Guernica is grey, black and white, 3.5 metres (11.5 ft) tall and 7.8 metres (25.6 ft) wide, a mural-size canvas painted in oil. This painting can be seen in the Museo Reina Sofía in Madrid. Picasso's purpose in painting it was to bring the world's attention to the bombing of the Basque town of Guernica by German bombers, who were supporting the Nationalist forces of General Franco during the Spanish Civil War. Picasso completed the painting by mid-June 1937. Picasso exhibited his mural-size painting at the Spanish display at the Exposition Internationale des Arts et Techniques dans la Vie Moderne (1937) (Paris International Exposition) in the 1937 World's Fair in Paris and then at other venues around the world. The San Francisco Museum of Art (later SFMOMA) gave the work its first public, free appearance in the United States from 27 August – 19 September. The Museum of Modern Art in New York City then mounted an important Picasso exhibition on 15 November 1939 that remained on view until 7 January 1940, entitled: Picasso: 40 Years of His Art, that was organized by Alfred H. Barr (1902–1981), in collaboration with the Art Institute of Chicago. The exhibition contained 344 works, including Guernica and its studies.

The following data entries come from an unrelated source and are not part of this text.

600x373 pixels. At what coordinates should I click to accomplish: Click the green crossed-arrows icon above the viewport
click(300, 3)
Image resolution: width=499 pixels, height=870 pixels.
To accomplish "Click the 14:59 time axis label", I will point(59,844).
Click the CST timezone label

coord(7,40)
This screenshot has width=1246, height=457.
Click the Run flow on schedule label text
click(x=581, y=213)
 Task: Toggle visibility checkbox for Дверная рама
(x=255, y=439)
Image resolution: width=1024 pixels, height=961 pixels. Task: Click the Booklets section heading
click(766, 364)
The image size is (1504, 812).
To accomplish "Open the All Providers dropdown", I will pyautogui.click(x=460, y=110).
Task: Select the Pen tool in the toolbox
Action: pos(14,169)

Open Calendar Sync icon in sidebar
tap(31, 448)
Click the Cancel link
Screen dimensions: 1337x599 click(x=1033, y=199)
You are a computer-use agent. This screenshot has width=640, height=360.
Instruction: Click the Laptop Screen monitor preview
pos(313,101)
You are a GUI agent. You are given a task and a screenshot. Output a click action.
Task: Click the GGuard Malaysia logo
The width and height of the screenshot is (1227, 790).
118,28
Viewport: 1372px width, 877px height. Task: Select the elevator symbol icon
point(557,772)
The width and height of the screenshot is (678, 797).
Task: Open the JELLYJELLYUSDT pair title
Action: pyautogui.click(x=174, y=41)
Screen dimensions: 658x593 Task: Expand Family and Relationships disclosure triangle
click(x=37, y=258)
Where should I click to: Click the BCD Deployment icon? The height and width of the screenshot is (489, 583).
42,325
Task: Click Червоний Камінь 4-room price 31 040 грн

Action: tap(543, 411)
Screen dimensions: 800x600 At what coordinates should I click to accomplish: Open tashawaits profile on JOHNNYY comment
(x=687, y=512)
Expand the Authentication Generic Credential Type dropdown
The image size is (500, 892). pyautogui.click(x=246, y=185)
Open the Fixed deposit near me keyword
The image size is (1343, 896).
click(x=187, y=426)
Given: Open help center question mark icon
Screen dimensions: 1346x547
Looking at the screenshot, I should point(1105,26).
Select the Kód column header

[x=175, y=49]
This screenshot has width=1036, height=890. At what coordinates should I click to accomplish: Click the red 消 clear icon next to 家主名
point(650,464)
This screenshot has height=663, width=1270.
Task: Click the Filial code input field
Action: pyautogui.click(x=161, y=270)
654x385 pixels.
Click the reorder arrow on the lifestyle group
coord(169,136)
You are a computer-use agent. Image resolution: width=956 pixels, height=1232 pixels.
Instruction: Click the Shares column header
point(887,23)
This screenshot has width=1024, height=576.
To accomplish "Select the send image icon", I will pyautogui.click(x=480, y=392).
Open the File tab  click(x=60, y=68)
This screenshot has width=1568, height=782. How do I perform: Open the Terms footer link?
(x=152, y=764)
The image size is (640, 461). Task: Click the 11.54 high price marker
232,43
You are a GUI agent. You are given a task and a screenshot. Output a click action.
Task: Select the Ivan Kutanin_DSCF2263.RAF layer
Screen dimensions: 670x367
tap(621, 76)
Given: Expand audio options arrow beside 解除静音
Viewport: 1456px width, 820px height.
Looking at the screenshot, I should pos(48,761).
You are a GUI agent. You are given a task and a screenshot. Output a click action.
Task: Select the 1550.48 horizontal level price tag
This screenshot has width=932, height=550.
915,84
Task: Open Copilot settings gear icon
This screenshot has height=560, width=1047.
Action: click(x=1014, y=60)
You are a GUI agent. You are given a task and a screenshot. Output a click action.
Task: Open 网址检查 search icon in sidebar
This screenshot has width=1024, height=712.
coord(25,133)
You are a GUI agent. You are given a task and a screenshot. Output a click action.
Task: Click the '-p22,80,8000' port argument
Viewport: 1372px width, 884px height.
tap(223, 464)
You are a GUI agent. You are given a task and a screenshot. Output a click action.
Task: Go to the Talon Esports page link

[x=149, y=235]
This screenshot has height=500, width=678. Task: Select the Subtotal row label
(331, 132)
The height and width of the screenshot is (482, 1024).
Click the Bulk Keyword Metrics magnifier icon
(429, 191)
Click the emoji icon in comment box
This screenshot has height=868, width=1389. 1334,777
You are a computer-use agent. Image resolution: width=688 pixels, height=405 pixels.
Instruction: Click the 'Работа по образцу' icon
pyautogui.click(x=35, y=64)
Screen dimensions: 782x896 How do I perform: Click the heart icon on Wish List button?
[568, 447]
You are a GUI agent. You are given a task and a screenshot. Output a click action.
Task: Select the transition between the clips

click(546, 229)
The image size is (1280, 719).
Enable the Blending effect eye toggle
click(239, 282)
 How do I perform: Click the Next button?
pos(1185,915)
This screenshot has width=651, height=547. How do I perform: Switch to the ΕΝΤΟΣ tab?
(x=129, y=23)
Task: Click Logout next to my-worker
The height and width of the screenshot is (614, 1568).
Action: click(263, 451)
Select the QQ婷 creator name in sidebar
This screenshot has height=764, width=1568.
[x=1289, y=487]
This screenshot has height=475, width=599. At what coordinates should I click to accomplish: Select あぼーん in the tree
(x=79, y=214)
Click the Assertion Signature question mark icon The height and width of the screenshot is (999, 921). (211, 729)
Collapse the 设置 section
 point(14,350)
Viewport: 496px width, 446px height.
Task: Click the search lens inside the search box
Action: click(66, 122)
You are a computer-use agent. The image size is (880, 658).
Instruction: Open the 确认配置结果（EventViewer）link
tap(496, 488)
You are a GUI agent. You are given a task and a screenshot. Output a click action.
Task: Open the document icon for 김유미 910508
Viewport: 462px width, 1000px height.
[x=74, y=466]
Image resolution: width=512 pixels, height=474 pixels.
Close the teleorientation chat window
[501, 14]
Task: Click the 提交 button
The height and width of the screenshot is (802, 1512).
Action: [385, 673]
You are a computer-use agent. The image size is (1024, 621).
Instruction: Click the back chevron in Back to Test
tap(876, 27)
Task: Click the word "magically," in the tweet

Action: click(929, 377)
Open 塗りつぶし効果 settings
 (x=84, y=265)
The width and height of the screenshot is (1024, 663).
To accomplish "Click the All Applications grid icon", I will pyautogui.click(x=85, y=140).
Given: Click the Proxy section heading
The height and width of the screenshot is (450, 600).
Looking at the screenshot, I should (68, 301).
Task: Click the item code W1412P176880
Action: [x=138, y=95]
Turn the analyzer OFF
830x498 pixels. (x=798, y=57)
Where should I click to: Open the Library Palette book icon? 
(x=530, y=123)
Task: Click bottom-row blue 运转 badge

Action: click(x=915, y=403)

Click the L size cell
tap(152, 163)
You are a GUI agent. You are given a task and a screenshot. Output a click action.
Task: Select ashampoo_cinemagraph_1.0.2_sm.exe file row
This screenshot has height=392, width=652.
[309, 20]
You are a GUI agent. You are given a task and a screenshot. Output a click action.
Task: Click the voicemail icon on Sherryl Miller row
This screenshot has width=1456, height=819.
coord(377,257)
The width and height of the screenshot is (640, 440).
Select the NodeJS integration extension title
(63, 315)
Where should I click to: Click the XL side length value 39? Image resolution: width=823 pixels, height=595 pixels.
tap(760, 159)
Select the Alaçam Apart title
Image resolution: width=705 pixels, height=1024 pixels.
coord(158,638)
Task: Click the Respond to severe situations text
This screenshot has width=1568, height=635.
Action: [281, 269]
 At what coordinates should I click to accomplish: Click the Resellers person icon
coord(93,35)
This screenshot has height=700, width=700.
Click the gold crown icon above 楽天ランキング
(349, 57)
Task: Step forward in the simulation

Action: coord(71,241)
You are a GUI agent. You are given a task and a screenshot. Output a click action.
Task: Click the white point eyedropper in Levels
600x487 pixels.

Guernica shows suffering people, animals, and buildings wrenched by violence and chaos.

  • The overall scene is within a room where, at an open end on the left, a wide-eyed bull stands over a woman grieving over a dead child in her arms.
  • The centre is occupied by a horse falling in agony as it had just been run through by a spear or javelin. The large gaping wound in the horse's side is a major focus of the painting.
  • Two "hidden" images formed by the horse appear in Guernica:
    • A human skull overlays the horse's body.
    • A bull appears to gore the horse from underneath. The bull's head is formed mainly by the horse's entire front leg which has the knee on the ground. The leg's knee cap forms the head's nose. A horn appears within the horse's breast.
  • The bull's tail forms the image of a flame with smoke rising from it, seemingly appearing in a window created by the lighter shade of gray surrounding it.
  • Under the horse is a dead, apparently dismembered soldier; his hand on a severed arm still grasps a shattered sword from which a flower grows.
  • On the open palm of the dead soldier is a stigma, a symbol of martyrdom derived from the stigmata of Christ.
  • A light bulb blazes in the shape of an evil eye over the suffering horse's head (the bare bulb of the torturer's cell). Picasso's intended symbolism in regards to this object is related to the Spanish word for lightbulb; "bombilla", which makes an allusion to "bomb" and therefore signifies the destructive effect which technology can have on society.
  • To the upper right of the horse, a frightened female figure, who seems to be witnessing the scenes before her, appears to have floated into the room through a window. Her arm, also floating in, carries a flame-lit lamp. The lamp is positioned very close to the bulb, and is a symbol of hope, clashing with the lightbulb.
  • From the right, an awe-struck woman staggers towards the center below the floating female figure. She looks up blankly into the blazing light bulb.
  • Daggers that suggest screaming replace the tongues of the bull, grieving woman, and horse.
  • A bird, possibly a dove, stands on a shelf behind the bull in panic.
  • On the far right, a figure with arms raised in terror is entrapped by fire from above and below.
  • A dark wall with an open door defines the right end of the mural.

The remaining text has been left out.